The men who brought the water were among David’s mightiest warriors, who are memorialized in 2 Samuel 23. Who now remembers Naharai, General Joab’s armorbearer, or the Ithrites, Ira or Gareb? But the last name burns on the page: Uriah the Hittite. Uriah, faithful to the death. Uriah, still fighting David’s battles when David was secure in his kingdom and relaxing on his palace roof. Uriah, Bathsheba’s faithful husband, summoned from the front to the king when David learned that Bathsheba bore the fruit of his adultery. Uriah, who would not go home to embrace his beautiful wife, because he was on duty and his comrades were in battle.
David’s attempted cover-up failed. He sent Uriah back to Joab bearing his own death warrant. The murder of Uriah and of companions-in-arms was the price David paid to take Bathsheba as his wife.
Having carried out the king’s orders for a useless sally against the gate of Rabbah, the Ammonite capital, Joab reported the loss of life to David. He added, “ ‘Your servant Uriah the Hittite is dead also’ ” (2 Sam. 11:21). David answered Joab with horrifying hypocrisy: “Don’t let this upset you; the sword devours one as well as another. Carry on.” He composed no lament for Uriah, no celebration of the Lord’s endowment of Uriah for mighty deeds. Instead, David spoke not out of faith, but out of unbelief—“In a chance universe, you win some, you lose some.”
Months of silence hardened David’s heart.

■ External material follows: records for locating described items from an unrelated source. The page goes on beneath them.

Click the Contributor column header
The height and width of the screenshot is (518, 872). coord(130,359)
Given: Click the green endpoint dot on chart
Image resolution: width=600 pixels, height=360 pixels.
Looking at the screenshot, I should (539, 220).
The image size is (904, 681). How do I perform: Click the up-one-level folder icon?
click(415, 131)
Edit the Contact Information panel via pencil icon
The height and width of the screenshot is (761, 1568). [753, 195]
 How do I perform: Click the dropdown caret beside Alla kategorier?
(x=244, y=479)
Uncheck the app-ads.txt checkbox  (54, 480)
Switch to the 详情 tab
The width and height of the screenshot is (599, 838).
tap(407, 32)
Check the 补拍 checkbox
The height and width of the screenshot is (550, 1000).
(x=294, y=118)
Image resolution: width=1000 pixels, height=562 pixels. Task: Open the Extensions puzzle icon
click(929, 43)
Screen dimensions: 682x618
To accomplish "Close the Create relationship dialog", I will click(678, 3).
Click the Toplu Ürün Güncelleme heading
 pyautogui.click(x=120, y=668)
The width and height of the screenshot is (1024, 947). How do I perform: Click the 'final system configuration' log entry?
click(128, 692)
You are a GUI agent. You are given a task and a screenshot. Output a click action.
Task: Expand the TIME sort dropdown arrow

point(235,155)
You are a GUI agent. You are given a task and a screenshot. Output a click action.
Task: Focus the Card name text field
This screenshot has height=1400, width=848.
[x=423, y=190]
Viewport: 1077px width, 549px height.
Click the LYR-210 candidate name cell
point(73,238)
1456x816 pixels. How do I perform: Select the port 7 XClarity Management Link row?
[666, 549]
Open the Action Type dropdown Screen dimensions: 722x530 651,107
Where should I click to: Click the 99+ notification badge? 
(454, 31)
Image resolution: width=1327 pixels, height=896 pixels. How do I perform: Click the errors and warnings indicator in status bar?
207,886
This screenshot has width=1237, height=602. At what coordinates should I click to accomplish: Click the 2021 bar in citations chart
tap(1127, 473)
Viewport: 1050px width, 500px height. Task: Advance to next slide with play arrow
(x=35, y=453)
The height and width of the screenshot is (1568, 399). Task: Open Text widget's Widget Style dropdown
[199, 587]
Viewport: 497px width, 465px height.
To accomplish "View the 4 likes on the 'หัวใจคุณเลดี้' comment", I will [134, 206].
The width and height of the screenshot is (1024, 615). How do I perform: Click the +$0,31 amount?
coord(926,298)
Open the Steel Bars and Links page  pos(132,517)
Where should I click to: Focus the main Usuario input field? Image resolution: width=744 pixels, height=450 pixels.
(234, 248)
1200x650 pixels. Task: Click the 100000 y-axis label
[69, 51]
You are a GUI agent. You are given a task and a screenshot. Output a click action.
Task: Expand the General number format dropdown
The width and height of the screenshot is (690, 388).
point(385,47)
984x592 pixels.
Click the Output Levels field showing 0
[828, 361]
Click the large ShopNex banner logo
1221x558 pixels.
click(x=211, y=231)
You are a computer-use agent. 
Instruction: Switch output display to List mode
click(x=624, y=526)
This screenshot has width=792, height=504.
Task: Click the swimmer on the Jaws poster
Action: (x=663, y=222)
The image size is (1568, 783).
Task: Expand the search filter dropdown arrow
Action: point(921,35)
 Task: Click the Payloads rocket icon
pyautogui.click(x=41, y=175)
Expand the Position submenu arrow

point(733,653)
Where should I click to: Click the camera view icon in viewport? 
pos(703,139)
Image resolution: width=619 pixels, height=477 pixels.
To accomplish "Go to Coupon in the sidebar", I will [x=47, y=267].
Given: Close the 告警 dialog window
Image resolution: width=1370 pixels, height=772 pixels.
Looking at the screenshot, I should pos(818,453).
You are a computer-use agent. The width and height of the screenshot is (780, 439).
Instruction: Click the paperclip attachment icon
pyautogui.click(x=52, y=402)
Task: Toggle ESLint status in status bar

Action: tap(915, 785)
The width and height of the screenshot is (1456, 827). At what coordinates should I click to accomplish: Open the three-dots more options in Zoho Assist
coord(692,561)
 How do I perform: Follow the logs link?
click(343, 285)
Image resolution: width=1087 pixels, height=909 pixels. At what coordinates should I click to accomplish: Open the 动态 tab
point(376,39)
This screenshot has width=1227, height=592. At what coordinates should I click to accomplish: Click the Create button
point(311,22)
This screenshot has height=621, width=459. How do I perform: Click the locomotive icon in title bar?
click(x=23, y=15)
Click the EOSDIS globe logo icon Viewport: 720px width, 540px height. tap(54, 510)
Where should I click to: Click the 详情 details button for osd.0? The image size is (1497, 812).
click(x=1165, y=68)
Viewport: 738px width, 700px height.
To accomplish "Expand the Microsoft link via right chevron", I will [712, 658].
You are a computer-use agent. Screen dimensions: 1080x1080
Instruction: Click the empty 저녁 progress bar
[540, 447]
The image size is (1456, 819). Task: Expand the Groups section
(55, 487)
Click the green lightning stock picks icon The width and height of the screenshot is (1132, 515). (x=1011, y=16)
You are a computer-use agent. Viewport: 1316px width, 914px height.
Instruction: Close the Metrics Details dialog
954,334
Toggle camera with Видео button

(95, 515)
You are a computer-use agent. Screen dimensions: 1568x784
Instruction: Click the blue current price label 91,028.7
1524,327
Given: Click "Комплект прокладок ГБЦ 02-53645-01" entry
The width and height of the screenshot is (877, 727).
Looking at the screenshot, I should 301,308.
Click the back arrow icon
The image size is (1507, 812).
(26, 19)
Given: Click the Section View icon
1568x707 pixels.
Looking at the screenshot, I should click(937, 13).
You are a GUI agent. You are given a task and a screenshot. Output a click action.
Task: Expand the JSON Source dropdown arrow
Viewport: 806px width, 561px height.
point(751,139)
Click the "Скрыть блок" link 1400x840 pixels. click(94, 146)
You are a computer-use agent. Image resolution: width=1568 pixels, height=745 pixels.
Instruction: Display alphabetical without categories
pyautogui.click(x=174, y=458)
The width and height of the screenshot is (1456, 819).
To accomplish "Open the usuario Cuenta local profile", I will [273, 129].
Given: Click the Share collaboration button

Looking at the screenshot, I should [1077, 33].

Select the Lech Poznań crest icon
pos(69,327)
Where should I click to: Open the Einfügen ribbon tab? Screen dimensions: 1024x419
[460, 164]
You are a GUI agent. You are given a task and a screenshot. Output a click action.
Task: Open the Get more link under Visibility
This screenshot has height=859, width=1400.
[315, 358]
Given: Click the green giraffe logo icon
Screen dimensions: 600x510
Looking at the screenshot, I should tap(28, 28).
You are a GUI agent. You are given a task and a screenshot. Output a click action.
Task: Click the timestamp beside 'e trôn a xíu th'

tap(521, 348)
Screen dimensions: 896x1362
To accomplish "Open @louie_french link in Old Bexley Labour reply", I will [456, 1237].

At last, Nathan the prophet caught the king out by appealing to his remaining sense of justice: “ ‘You are the man!’ ” (2 Sam. 12:7). David was not now humble, but humbled. His sensitivity had been trampled down by unfaith, pride, and lust. His hard heart could not be softened. It had to be broken.
Convicted at last of his crimes, David knew his sin was not just against Uriah, Bathsheba, Joab, his warriors, and his people. His sin was against God. He had turned to the disobedience of unbelief. He cried out then, not complaining about the injustice of his enemies, but confessing his own wickedness and shame (Ps. 51). He pleaded for washing from the pollution of his sin. He could not escape his guilt. Indeed, his betrayal showed the truth of God’s indictment against him. His sin was no accident. It was as deep as his being. He had been born a sinner, conceived in iniquity. He deserved to be cast from God’s presence and deprived of His Spirit. No sacrifices from the altar could cleanse him. All he could offer was his broken heart. Only the power of the Holy One could make his black heart as white as snow and restore his salvation.
From the abyss of his contrition, David begged for unimaginable grace. He asked for God’s unfailing covenant love: “Save me from bloodguilt, O God, the God who saves me, and my tongue will sing of your righteousness” (Ps. 51:14, NIV).